## Task objective
Everything in the listing must be repeated word for word.

## Material for this exercise
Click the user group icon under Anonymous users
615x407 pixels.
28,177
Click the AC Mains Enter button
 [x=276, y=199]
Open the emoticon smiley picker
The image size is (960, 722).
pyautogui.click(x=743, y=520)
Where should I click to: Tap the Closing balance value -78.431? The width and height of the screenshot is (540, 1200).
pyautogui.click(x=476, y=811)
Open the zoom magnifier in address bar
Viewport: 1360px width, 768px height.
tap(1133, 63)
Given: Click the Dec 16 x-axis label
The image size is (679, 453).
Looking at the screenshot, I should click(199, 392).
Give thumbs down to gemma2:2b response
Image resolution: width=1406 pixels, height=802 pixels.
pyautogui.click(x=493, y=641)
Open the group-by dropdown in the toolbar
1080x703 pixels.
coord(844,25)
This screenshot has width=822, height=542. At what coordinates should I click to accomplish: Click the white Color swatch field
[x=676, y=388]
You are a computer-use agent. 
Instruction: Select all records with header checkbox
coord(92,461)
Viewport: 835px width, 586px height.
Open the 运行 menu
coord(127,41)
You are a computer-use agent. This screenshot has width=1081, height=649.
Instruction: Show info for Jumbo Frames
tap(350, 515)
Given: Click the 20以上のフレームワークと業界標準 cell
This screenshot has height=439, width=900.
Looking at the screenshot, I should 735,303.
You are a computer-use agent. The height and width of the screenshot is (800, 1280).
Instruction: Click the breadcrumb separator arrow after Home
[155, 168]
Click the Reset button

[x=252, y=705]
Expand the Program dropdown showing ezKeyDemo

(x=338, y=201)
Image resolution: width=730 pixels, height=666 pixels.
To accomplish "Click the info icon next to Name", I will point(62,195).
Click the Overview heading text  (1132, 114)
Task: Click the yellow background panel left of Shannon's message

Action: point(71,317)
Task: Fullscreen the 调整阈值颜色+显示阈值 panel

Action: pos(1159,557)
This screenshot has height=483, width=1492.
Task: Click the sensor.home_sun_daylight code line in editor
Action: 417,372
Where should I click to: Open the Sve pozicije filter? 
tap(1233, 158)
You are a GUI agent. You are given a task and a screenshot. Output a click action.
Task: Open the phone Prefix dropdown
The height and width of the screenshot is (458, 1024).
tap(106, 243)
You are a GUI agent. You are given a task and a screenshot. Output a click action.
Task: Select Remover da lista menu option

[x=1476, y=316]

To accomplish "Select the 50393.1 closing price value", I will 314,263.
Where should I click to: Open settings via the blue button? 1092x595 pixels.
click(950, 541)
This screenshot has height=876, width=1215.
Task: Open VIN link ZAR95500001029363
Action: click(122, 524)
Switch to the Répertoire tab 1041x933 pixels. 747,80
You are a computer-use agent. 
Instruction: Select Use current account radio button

## Result of the task
Click the user group icon under Anonymous users
615x407 pixels.
28,177
Click the AC Mains Enter button
 [x=276, y=199]
Open the emoticon smiley picker
The image size is (960, 722).
pyautogui.click(x=743, y=520)
Where should I click to: Tap the Closing balance value -78.431? The width and height of the screenshot is (540, 1200).
pyautogui.click(x=476, y=811)
Open the zoom magnifier in address bar
Viewport: 1360px width, 768px height.
tap(1133, 63)
Given: Click the Dec 16 x-axis label
The image size is (679, 453).
Looking at the screenshot, I should click(199, 392).
Give thumbs down to gemma2:2b response
Image resolution: width=1406 pixels, height=802 pixels.
pyautogui.click(x=493, y=641)
Open the group-by dropdown in the toolbar
1080x703 pixels.
coord(844,25)
This screenshot has width=822, height=542. At what coordinates should I click to accomplish: Click the white Color swatch field
[x=676, y=388]
You are a computer-use agent. 
Instruction: Select all records with header checkbox
coord(92,461)
Viewport: 835px width, 586px height.
Open the 运行 menu
coord(127,41)
You are a computer-use agent. This screenshot has width=1081, height=649.
Instruction: Show info for Jumbo Frames
tap(350, 515)
Given: Click the 20以上のフレームワークと業界標準 cell
This screenshot has height=439, width=900.
Looking at the screenshot, I should 735,303.
You are a computer-use agent. The height and width of the screenshot is (800, 1280).
Instruction: Click the breadcrumb separator arrow after Home
[155, 168]
Click the Reset button

[x=252, y=705]
Expand the Program dropdown showing ezKeyDemo

(x=338, y=201)
Image resolution: width=730 pixels, height=666 pixels.
To accomplish "Click the info icon next to Name", I will point(62,195).
Click the Overview heading text  (1132, 114)
Task: Click the yellow background panel left of Shannon's message

Action: point(71,317)
Task: Fullscreen the 调整阈值颜色+显示阈值 panel

Action: pos(1159,557)
This screenshot has height=483, width=1492.
Task: Click the sensor.home_sun_daylight code line in editor
Action: 417,372
Where should I click to: Open the Sve pozicije filter? 
tap(1233, 158)
You are a GUI agent. You are given a task and a screenshot. Output a click action.
Task: Open the phone Prefix dropdown
The height and width of the screenshot is (458, 1024).
tap(106, 243)
You are a GUI agent. You are given a task and a screenshot. Output a click action.
Task: Select Remover da lista menu option

[x=1476, y=316]

To accomplish "Select the 50393.1 closing price value", I will 314,263.
Where should I click to: Open settings via the blue button? 1092x595 pixels.
click(950, 541)
This screenshot has height=876, width=1215.
Task: Open VIN link ZAR95500001029363
Action: click(122, 524)
Switch to the Répertoire tab 1041x933 pixels. 747,80
You are a computer-use agent. 
Instruction: Select Use current account radio button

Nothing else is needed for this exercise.